User Friendly Config File
If we can see some day being able to deploy a sendit instance for a researcher, the configuration needs to be easy and stupid. The harder part is generation of the deid recipe, but for the rest of it, it should come down to reading a file that gets integrated into their custom build and then drives the application. It might also make sense to represent the config in the database as a model, that way one instance can have several (and the input folders for each are defined when created) and changes can be made without stopping/restarting the application.
Som BigQuery Client
- Implement bigquery client into som-tools, use for metadata
We would want to use BigQuery instead of Datastore. This is ready to go and needs testing.
Testing
I want to do the following tests to generally get a "move images" and "move metadata" strategy.
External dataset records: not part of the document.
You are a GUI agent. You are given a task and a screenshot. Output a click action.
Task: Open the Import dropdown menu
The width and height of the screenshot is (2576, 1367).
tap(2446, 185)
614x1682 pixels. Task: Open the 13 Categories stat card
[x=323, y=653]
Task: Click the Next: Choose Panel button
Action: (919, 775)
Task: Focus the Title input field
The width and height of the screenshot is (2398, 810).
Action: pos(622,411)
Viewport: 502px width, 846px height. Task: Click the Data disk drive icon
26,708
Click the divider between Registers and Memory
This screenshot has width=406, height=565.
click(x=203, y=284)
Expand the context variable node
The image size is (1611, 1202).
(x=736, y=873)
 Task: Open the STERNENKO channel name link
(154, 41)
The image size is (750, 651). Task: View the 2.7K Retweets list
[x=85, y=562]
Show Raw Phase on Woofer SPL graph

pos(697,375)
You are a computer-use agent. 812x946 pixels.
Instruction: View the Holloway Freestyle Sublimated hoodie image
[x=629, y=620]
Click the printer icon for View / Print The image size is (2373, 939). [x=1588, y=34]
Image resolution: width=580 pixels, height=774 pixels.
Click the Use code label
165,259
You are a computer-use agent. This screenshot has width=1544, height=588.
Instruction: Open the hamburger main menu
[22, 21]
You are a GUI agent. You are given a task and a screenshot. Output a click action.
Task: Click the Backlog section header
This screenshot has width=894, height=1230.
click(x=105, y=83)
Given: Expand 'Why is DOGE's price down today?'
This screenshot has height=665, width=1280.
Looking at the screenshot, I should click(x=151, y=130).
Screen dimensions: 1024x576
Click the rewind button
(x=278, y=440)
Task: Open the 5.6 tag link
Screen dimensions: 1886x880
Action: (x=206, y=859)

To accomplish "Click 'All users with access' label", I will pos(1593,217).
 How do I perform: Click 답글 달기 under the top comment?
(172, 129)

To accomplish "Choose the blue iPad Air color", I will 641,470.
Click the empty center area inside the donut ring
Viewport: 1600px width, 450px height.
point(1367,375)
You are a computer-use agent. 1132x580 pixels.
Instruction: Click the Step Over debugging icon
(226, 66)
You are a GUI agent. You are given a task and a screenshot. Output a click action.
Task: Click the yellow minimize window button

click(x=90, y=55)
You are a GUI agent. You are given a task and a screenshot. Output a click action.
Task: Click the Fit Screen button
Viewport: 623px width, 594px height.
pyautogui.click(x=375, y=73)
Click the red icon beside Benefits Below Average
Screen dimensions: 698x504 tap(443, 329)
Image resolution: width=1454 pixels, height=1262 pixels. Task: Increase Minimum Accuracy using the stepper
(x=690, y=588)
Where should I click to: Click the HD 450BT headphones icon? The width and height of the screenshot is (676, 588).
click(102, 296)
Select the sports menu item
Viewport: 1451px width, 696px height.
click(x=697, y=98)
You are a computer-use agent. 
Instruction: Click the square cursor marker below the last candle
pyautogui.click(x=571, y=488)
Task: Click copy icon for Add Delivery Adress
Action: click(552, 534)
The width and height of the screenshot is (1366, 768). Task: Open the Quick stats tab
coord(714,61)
It comes down to testing batched uploads (in sync), batched uploads (separate images from metadata) vs. rsynch (more risky but a lot faster according to others).
- Test speed with bigquery + metadata + storage
- Test speed with caching metadata + storage
- If time still slow, investigate rsync
Changes for Dasher
- changes to dasher endpoint (session?)
I'll leave this to Susan to ping me when we absolutely need changes.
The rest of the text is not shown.